▶ _PROMPT_
Look down the entries below and report how many lines hold the string "computer"; write nothing else.

MATERIAL FOR THIS EXERCISE Start Marker

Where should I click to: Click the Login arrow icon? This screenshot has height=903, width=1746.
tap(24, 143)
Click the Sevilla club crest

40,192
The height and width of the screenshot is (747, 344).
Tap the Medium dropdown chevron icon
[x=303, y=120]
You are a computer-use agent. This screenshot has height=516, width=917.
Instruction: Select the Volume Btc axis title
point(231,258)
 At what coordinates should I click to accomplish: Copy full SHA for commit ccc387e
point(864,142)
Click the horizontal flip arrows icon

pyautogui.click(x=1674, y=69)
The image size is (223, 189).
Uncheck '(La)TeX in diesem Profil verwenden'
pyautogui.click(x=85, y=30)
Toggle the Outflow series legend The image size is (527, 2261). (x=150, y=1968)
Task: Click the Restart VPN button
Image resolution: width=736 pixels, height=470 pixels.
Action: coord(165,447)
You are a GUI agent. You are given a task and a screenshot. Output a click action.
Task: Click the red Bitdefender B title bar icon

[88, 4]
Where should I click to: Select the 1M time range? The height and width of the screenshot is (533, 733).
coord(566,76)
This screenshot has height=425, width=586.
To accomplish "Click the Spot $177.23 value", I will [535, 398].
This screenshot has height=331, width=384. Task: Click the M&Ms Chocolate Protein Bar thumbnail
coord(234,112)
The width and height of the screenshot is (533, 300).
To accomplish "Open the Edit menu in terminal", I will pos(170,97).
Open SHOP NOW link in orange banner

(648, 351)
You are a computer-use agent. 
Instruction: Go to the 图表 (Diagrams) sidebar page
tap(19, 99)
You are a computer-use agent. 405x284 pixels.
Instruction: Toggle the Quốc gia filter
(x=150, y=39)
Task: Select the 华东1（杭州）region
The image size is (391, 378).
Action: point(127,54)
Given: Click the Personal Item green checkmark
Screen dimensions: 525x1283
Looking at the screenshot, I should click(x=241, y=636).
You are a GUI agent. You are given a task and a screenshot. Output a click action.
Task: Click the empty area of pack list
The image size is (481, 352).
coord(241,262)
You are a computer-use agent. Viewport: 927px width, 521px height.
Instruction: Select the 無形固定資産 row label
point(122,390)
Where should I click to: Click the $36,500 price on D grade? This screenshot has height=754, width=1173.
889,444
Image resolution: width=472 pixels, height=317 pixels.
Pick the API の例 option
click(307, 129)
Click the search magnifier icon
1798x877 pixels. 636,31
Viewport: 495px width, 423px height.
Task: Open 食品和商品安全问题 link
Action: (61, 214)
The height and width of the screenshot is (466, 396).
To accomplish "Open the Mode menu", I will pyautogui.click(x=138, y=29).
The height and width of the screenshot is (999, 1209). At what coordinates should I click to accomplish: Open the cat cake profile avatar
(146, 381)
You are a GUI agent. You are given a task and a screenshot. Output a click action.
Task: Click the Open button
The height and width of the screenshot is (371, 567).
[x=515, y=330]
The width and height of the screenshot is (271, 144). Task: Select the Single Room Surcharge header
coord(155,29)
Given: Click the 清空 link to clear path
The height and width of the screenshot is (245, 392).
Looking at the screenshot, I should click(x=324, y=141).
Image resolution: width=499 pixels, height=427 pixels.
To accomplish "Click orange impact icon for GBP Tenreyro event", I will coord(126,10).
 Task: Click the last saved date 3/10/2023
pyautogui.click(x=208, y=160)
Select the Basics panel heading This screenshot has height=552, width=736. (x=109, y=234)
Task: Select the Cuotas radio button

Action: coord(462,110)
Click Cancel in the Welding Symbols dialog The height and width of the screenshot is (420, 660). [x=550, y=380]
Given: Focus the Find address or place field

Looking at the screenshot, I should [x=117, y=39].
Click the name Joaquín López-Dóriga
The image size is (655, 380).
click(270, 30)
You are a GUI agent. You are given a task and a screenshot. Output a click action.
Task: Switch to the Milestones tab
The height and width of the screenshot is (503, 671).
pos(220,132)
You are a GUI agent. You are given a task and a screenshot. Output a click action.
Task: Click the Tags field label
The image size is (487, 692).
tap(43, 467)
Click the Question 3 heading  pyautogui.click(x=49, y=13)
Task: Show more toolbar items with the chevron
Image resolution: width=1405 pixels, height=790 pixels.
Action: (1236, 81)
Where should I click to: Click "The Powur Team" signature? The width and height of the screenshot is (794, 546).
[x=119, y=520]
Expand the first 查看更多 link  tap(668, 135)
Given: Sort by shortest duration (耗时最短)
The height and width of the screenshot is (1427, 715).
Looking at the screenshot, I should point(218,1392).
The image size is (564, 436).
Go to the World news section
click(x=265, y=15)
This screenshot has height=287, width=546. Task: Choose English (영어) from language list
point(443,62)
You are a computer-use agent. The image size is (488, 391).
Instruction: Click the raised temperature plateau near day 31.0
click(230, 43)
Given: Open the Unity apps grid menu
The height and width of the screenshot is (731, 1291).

MATERIAL FOR THIS EXERCISE End Marker

▶ _RESPONSE AREA_
5